_Problems to solve_:
[a] In the ValuePump article below, what temperature range is the ValuePump designed for?
[b] Retype everything from "Skaginn 3X is" down to "while in transit." in the ValuePump article below, keeping every word and punctuation mark unchanged.

_Text shown_:

···

Skaginn 3X is using this year’s European Seafood Exposition in Brussels to unveil a new concept in fish handling and transport with its innovative ValuePump™, which brings together a number of technologies to offer a range of possibilities.
The companies designers and engineers have come up with a heavyweight spiral pump system that can shift fish from one location to another, but also offering a variety of handling possibilities for the fish while in transit.
As Skaginn 3X’s managing director Ingólfur Árnason explained, this is a highly versatile piece of equipment that can be slotted into any existing processing line, and which solves transport problems while offering processing opportunities at the same time. The ValuePump is designed for a temperature range from 80°C down to -20°C, enabling fish to be washed, chilled, frozen, cooked, defrosted or simply moved efficiently. Using it for delousing live fish is a further option.
‘It’s a pump, but it has the capacity to shorten bleeding times as the fish pass through,’ he explained. ‘The spiral design means that we can sub-chill fish two to three times faster using this method.’
He added that the ValuePump itself is not complex technology, as it incorporates concepts that Skaginn 3X has already developed, but the combination of these makes the ValuePump special.
‘It’s a new tool in the toolbox. It’s not fundamentally complex. It uses much of the technology we have developed ourselves, such as heat transfer systems,’ Ingólfur Árnason said.
‘It can handle everything from small fish up to 10kg fish – and that could be pelagic or demersal fish, wild-caught fish or farmed fish, or live fish, with a choice of treatments during the transfer.’
He commented that trials with sub-chilling fish in the ValuePump have been impressive, quickly and effectively surface-chilling fish to below zero, to bring them to the optimum temperature for filleting.

···

_Stored data_:
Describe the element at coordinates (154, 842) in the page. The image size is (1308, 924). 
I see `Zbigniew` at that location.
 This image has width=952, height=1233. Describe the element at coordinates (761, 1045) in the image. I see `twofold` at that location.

···

_Answer set_:
[a] From 80°C down to -20°C.

[b]
Skaginn 3X is using this year’s European Seafood Exposition in Brussels to unveil a new concept in fish handling and transport with its innovative ValuePump™, which brings together a number of technologies to offer a range of possibilities.
The companies designers and engineers have come up with a heavyweight spiral pump system that can shift fish from one location to another, but also offering a variety of handling possibilities for the fish while in transit.